*** Opening of DOCUMENT TEXT ***

Solomon Mandelkern (Соломон Манделькерн; 1846 in Mlyniv, Volhynian Governorate, Russian Empire (now in Ukraine) – March 24, 1902 in Vienna; pseudonym Mindaloff) was a Russian lexicographer, poet and author.

==Early life==
Mandelkern was born to a Jewish family. He was educated as a Talmudist. After his father's death he went to Dubno (he was then fourteen), where he continued his Talmudical studies. He became associated with the Ḥasidim in that community and with their "rabbi," Menachem Mendel of Kotzk, with whose son David he spent some time studying Jewish philosophy and Cabala.

After his marriage he went to Wilna, entered its rabbinical school, and graduated as a rabbi.

Mandelkern subsequently studied Oriental languages at St. Petersburg University, where he was awarded a gold medal for an essay on the parallel passages of the Bible. In 1873 he became assistant rabbi at Odessa, where he was the first to deliver sermons in Russian, and where he studied law at the university. The degree of Ph.D. was conferred upon him by the University of Jena.

About 1880 he settled in Leipzig and occupied himself with literary work and with teaching. In 1900 he visited the United States; he returned to Leipzig in 1901, and was visiting Vienna when he suddenly became ill and died in the Jewish hospital of that city.

== Works ==
Mandelkern was a prolific writer in several languages, especially in Hebrew, in which he produced poetical works of considerable merit. His literary career began in 1886 with "Teru'at Melekh Rav," an ode to Alexander II of Russia, followed by "Bat Sheva'," an epic poem, "Ezra ha-Sofer," a novel (transl. from the German by Ludwig Philippson), and a satirical work entitled "Ḥiẓẓim Shenunim" (all published in Wilna).

*** Close of DOCUMENT TEXT ***

## REQUIRED WORK
A: According to the Solomon Mandelkern text, what was Mandelkern the first to do at Odessa?
B: Pick up the Solomon Mandelkern text after its last sentence and continue it.
The recorded data was taken from a source other than the Solomon Mandelkern text.

*** Opening of DATA TO EXAMINE ***

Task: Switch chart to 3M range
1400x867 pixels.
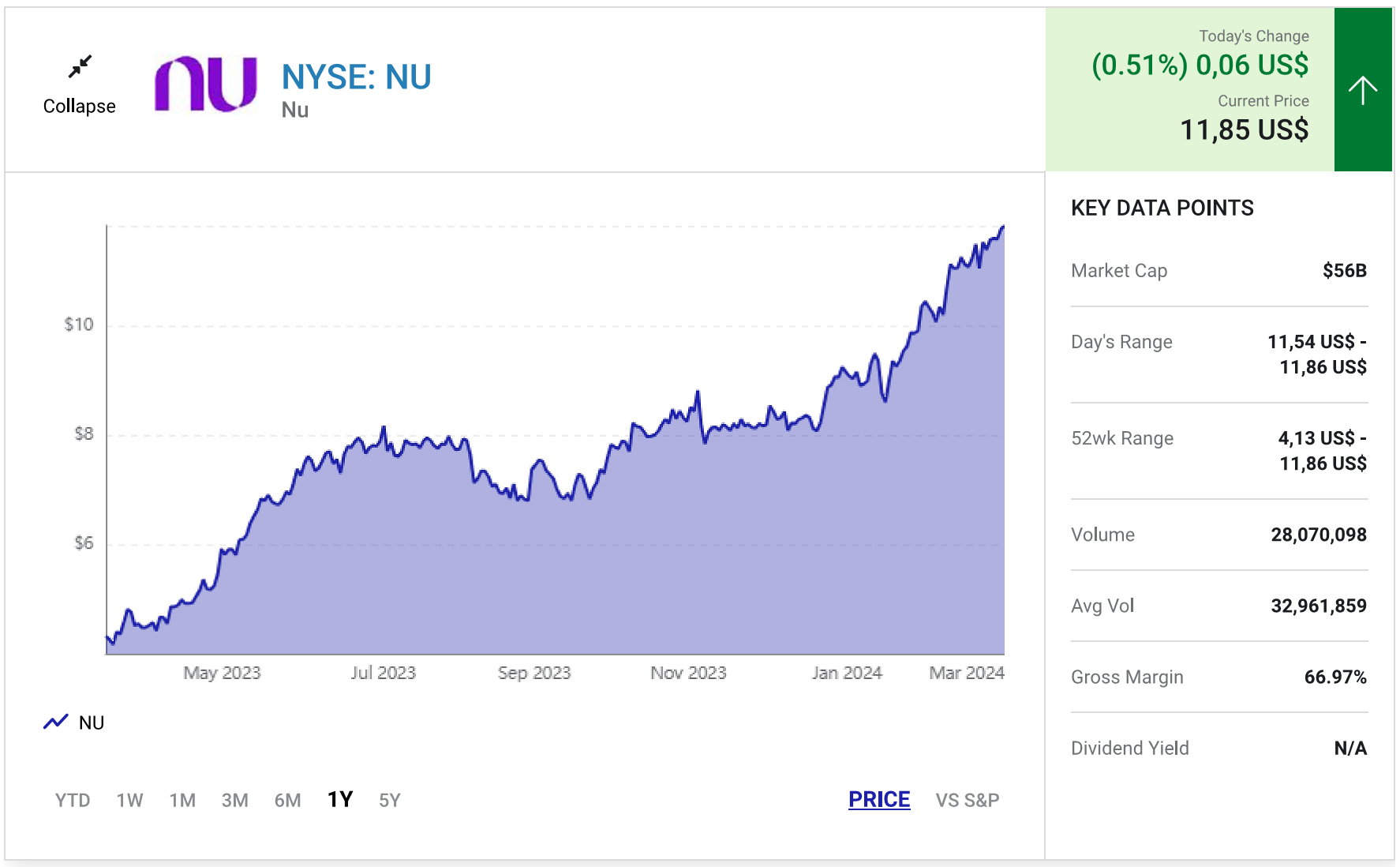Action: click(234, 800)
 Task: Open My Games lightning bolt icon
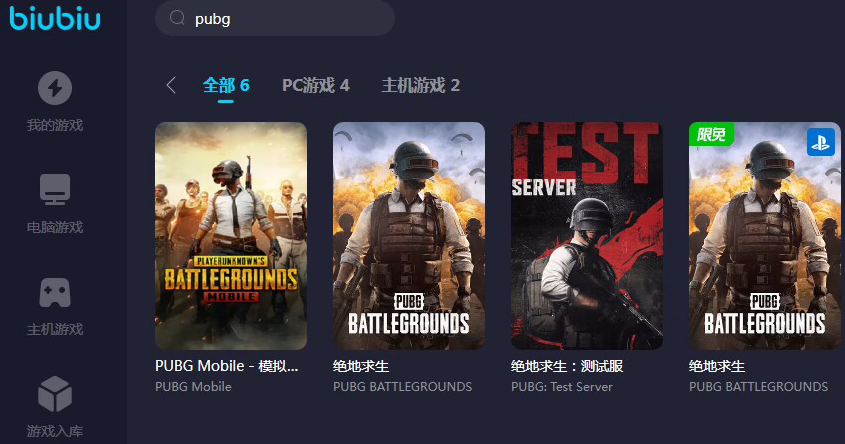pos(55,88)
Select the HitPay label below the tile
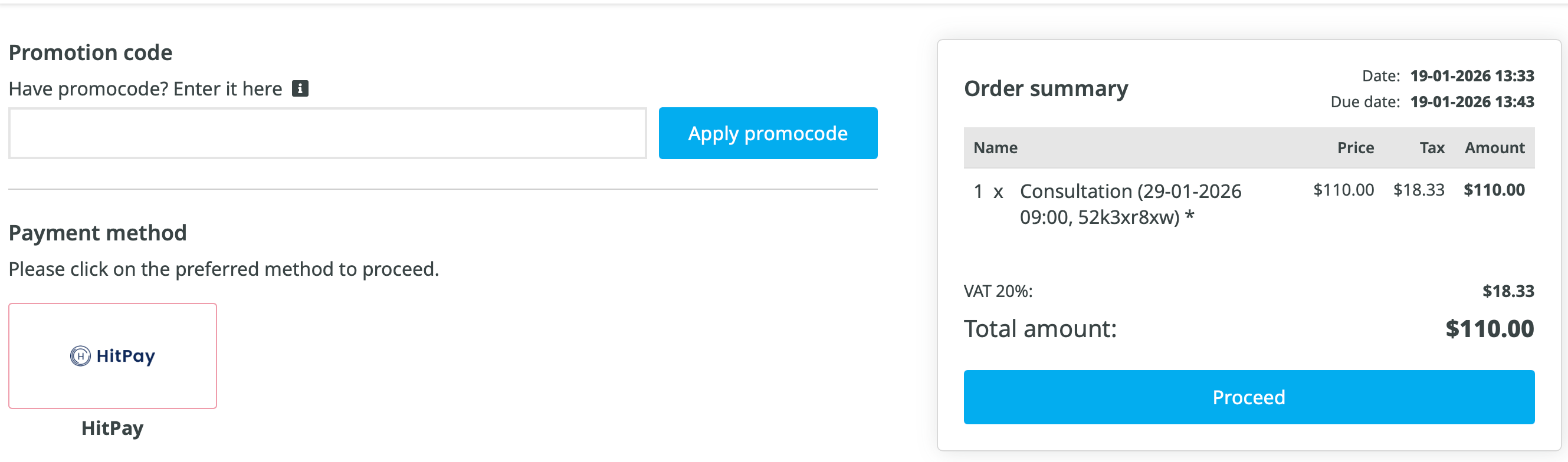 (x=113, y=428)
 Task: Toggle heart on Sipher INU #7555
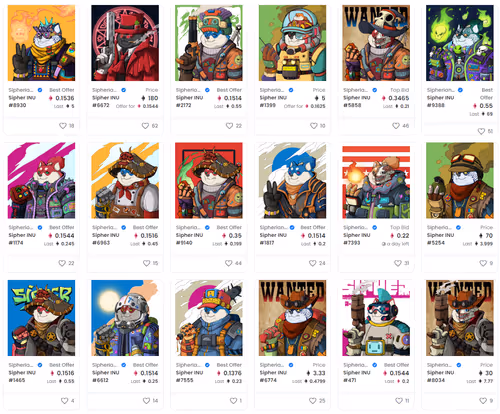pyautogui.click(x=233, y=401)
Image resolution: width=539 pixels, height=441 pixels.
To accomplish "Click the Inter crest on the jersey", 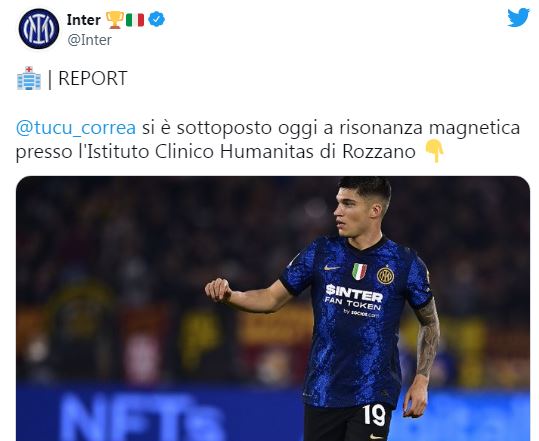I will pos(385,275).
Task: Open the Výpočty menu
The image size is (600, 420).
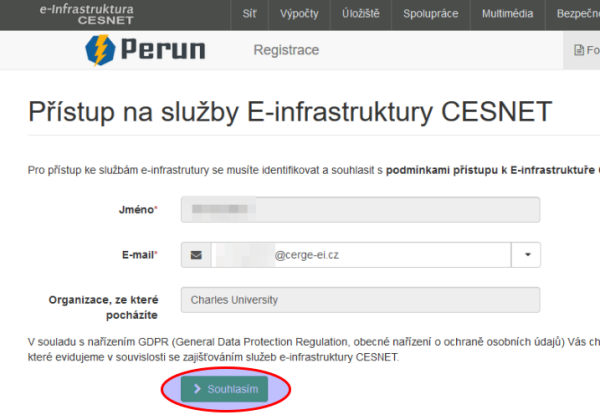Action: tap(301, 15)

*** Close of DATA TO EXAMINE ***

## ANSWERS PER TASK
A: He was the first to deliver sermons in Russian there.

B:
Other works of his are:

- "Divrey Yemey Russya," a history of Russia (Warsaw, 1875; written for the Society for the Promotion of Culture Among Russian Jews; for this work he was presented by the czar with a ring set with brilliants)
- "Shirey Sefat 'Ever," Hebrew poems (2 vols., Leipzig, 1882 and 1889)
- and "Shirey Yeshurun," a translation of Byron's "Hebrew Melodies" (ib. 1890).

He published also: "Bogdan Chmelnitzki," in Russian, a translation of Hanover's Yewen Meẓulah (St. Petersburg, 1878; Leipzig, 1883); a Russian edition of Lessing's fables (ib. 1885); and "Tamar," a novel in German (ib. 1885; really a translation of Mapu's "Ahavat Ẓiyyon," without any mention of Mapu as the author). Sermons by him in Russian, and Russian and German translations of his Hebrew songs and articles, have appeared in various periodicals; and most Hebrew journals and year-books published within the last thirty years (especially "Ha-Shaḥar," "Ha-Asif") contain articles, poems, and epigrams by him.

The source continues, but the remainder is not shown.